Mike Dodd

Personal information
- Full name: Michael Dodd
- Date of birth: April 24, 1971 (age 54)
- Place of birth: North Vancouver, British Columbia
- Position(s): Midfielder

College career
- Years: Team / Apps / (Gls)
- 1989–1990: Capilano Blues

Senior career*
- Years: Team / Apps / (Gls)
- 1991–1993: Winnipeg Fury / 31+ / (3+)
- 1993: → Vancouver 86ers (loan) / 3 / (0)
- 1994–1998: Vancouver 86ers / 31 / (2)

International career
- 1991–1992: Canada U23 / 10 / (0)

= Mike Dodd (soccer) =

Canadian soccer player

Mike Dodd (born April 24, 1971) is a Canadian former soccer player.

== Career ==
Dodd began playing at the college level in 1989 with Capilano College. In 1991, he was drafted by the Vancouver 86ers of the Canadian Soccer League (CSL), but was loaned to the Winnipeg Fury. In 1992, he signed a contract with Winnipeg and secured the Mita Cup. After the demise of the CSL the Fury joined the Canadian National Soccer League, and he re-signed with Winnipeg. During the 1993 season he was temporarily loaned to the Vancouver 86ers of the American Professional Soccer League.

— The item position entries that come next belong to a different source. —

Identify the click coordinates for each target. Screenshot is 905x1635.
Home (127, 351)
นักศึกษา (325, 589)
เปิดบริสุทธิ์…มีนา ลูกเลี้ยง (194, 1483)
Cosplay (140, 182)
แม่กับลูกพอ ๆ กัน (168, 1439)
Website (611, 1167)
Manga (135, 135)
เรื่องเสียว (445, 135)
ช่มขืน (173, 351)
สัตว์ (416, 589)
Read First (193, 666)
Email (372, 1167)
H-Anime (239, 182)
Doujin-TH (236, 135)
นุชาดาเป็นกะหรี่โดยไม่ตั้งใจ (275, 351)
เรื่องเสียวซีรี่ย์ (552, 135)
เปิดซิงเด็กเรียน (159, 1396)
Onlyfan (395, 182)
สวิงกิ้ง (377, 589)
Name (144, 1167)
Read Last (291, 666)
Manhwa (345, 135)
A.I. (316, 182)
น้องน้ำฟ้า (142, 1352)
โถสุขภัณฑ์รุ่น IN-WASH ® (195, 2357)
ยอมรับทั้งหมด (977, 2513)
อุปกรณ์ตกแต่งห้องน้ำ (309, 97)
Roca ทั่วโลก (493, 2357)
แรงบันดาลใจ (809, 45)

In 1994, he permanently signed with Vancouver, and played with them until the 1998 USISL A-League season. In 1998, he was inducted into the Manitoba Sports Hall of Fame and Museum as a member of the 1992 Winnipeg Fury team.

== International career ==
He made his debut for the Canada men's national under-23 soccer team on May 5, 1991, against Trinidad and Tobago in an Olympic qualifier match.